Facebook faced outrage today for repeatedly deleting a historic Vietnam War photo, including in a post by Norway's premier, which appears to be the first case of the social network censoring a government head.
An active social media user, Norwegian Prime Minister Erna Solberg defied Facebook early Friday by posting the photograph, which the US behemoth says violates its nudity rules.
The 1972 picture of a naked Vietnamese girl running from a napalm attack was taken by photographer Nick Ut Cong Huynh for Associated Press and is considered one of the war's defining images. It was honoured with the Pulitzer Prize.
Solberg's post was taken down several hours later, deleted by Facebook, she said.
"What Facebook is doing by deleting photos like this, as good as their intentions are, is to edit our common history," she wrote in a later post. "I hope Facebook will take advantage of this opportunity to review its editorial policy."
Solberg had posted the picture in the name of freedom of expression amid a brewing debate in Norway. The affair began several weeks ago after Norwegian author Tom Egeland published a post about war photos, illustrated by the iconic picture. It was promptly deleted by Facebook.
Norwegians rose to his defence and published the photo, posts which Facebook also deleted in line with its rules barring nudity.
"While we recognise that this photo is iconic, it's difficult to create a distinction between allowing a photograph of a nude child in one instance and not others," a Facebook spokesperson said in an email to AFP.
"We try to find the right balance between enabling people to express themselves while maintaining a safe and respectful experience for our global community," it said.
Solberg refused to back down, re-posting the photo on her Facebook page, along with several other iconic pictures with sections blacked out, in an attempt to illustrate the absurdity of censoring historic images.
Facebook's moves have sparked fierce reactions in Norway, an ardent defender of civil liberties.
The affair has taken on such proportions that the Norwegian Press Federation has asked the country's powerful pension fund, the world's largest sovereign wealth fund, to examine whether the censorship practice was in line with its ethical criteria for investments.

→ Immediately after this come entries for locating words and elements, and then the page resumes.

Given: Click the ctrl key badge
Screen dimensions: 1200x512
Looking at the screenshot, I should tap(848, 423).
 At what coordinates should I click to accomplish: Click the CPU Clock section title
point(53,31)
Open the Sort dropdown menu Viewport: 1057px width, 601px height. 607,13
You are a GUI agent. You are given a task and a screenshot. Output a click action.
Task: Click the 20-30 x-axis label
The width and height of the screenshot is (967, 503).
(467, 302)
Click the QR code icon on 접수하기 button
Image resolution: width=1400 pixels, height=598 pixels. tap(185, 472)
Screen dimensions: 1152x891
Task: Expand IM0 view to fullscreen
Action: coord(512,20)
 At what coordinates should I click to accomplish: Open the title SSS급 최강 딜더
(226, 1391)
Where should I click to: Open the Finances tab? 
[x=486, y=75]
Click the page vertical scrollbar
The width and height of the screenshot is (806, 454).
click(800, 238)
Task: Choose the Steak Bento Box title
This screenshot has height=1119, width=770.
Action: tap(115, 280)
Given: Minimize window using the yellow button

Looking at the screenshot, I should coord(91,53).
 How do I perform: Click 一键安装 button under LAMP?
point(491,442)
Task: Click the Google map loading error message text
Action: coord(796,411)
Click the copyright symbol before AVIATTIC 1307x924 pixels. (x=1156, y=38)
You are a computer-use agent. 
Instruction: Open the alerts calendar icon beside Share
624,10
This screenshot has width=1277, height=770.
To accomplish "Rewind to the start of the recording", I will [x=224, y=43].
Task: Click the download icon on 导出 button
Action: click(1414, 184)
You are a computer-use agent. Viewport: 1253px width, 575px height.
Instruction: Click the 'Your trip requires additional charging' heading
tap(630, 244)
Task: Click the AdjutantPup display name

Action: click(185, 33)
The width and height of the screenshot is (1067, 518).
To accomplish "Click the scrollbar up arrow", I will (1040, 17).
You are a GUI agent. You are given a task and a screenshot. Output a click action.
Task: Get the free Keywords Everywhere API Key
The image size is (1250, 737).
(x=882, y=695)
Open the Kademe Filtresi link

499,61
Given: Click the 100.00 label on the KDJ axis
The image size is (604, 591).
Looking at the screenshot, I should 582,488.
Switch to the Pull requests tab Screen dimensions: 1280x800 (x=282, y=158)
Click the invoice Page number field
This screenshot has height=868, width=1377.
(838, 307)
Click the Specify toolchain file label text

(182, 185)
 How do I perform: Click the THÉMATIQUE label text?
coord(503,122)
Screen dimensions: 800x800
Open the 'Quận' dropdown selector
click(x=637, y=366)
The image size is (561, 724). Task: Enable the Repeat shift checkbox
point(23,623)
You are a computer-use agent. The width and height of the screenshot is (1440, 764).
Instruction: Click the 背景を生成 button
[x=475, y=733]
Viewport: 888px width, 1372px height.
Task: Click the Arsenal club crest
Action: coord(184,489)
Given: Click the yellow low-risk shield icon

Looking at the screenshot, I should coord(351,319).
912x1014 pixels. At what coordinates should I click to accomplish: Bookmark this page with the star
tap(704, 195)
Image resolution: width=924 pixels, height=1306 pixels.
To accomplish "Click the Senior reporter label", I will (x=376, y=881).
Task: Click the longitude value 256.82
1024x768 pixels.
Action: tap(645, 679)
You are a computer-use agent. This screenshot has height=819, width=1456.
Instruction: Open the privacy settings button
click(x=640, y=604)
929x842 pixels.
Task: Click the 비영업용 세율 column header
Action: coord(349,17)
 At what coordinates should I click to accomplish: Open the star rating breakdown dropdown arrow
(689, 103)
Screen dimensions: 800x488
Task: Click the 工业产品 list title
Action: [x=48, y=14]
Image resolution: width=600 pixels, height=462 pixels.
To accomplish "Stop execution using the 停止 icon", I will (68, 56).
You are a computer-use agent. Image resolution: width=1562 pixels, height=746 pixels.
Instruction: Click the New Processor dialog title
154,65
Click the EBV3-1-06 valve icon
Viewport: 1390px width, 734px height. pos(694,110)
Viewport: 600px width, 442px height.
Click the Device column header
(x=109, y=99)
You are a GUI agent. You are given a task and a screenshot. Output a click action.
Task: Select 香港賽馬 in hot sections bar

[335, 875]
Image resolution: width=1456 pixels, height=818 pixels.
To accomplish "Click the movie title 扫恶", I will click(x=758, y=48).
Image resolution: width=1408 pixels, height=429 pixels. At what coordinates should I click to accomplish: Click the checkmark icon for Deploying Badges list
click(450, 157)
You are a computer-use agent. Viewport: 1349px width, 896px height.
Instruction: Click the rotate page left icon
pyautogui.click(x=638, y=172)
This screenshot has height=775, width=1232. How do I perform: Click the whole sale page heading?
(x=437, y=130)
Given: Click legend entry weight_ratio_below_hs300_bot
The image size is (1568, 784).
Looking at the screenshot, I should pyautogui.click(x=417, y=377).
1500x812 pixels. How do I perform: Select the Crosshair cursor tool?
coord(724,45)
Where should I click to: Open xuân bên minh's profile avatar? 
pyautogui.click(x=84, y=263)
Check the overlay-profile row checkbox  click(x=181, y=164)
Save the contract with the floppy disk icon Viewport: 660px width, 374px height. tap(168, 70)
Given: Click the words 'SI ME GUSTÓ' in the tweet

At the end of 2015, the fund owned 0.52 per cent of Facebook.
Traditional media also expressed concern about the moves by Facebook, which has become a key conduit of information for many people.
On Friday, Norway's biggest daily Aftenposten dedicated its front page in its print edition to the photo, and published a two-page open letter to Facebook founder Mark Zuckerberg.
"I write you this letter because I'm concerned by the fact that the biggest media in the world is limiting freedoms instead of trying to broaden them, and because this is happening in a sometimes authoritarian fashion," editor-in-chief Espen Egil Hansen wrote under the headline "Dear Mark."
"I'm afraid we're becoming a society where the lowest common denominator determines what is shocking to the global population," Hansen told AFP.
"The information has to be as acceptable in a small village in Pakistan as in an intellectual milieu in Paris. This lowest common denominator is a very dangerous mechanism when it is implemented by the most influential editor-in-chief in the world," he said in reference to Zuckerberg.
This is not the first time Facebook has been accused of censorship. The company has in the past blocked several artworks.
It is to go on trial in France after a schoolteacher accused it of censorship for blocking his account after he posted a photo of a painting by Gustave Courbet called "L'Origine du monde" (The Origin of the World) that shows a woman's genitals.